Das E-Mail an ÖSTERREICH

Anonymer Informant

© APA

Das E-Mail an ÖSTERREICH

Das Schreiben ist zehn Zeilen lang und langte am Dienstag um exakt 11.46 Uhr in der Redaktion von ÖSTERREICH ein. Ein anonymer Informant behauptete, den Flick-Raub aufklären zu können. „Ich kenne die Namen der Täter und den momentanen Lagerungsort des Sarges“, schrieb „Mister X“ über ein Yahoo-Webmail an die Redaktion. Mehr noch: „Ich habe an der Planung mitgewirkt.“

Was auf den ersten Blick wie die Spinnerei eines Wirrkopfes wirkt, könnte zur Verhaftung der Täter führen.

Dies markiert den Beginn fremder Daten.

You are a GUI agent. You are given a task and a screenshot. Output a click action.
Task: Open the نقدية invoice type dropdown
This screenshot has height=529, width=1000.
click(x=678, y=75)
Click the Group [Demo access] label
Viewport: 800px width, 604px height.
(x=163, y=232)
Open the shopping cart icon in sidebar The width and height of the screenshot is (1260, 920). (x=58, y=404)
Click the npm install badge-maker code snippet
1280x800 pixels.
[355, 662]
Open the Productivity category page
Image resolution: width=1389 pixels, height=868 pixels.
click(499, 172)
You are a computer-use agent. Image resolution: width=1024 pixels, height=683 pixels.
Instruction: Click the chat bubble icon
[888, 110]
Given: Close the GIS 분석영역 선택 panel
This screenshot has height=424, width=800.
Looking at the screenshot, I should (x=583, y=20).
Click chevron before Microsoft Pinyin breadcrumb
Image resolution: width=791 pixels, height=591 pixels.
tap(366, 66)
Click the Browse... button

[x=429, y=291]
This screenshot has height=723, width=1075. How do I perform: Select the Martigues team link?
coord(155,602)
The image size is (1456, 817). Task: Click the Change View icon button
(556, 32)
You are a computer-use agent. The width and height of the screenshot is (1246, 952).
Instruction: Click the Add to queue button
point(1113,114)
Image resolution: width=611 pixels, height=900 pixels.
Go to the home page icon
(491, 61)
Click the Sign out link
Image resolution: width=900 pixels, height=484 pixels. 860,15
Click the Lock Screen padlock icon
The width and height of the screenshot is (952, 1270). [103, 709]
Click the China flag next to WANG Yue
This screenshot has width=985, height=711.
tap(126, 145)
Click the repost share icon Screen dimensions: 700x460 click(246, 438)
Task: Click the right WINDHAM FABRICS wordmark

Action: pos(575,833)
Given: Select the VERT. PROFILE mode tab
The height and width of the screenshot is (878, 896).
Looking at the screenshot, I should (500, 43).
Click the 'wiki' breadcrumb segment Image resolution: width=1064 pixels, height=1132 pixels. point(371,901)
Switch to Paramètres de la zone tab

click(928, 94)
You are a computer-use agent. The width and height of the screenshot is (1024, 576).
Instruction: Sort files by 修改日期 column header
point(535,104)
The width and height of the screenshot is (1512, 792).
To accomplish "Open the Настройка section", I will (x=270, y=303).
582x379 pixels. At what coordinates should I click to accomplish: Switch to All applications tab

ÖSTERREICH setzte sich mit „Mister X“ in Verbindung, traf ihn, machte den Quercheck seiner Geschichte – und informierte dann Innenministerin Maria Fekter unverzüglich. Fekter persönlich ordnete noch Mittwochabend einen Einsatz der Cobra im Burgenland an.

Das E-Mail im Wortlaut:

sehr geehrte Damen und Herren,

ich habe eine längere Haftstrafe in Graz verbüsst. Während meiner Haftzeit hatte ich Kontakt zu drei mithäftlingen. Wir haben pläne gemacht was wir machen könnten wen wir raus kommen.

Einer unserer pläne sah vor den sarg des Herrn Flick zu stehlen. Vor drei monaten bin ich entlassen worden und bin nach spanien gegangen. Hier erfuhr ich zufällig von der ausführung dieses Planes. Da er exakt so ausgeführt wurde wie damals von mir mitgeplant habe ich einen mann kontaktiert der seinerzeit ebenfalls an der planung mitgewirkt hatte. Er bestättigte mir das sie die sache ausgeführt haben. Ich kenne also die Namen der Leute und den momentanen Lagerungsort des Sarges. Sollten sie Interesse an dieser Geschichte haben senden sie eine mail mit anschrift und telefonnummer.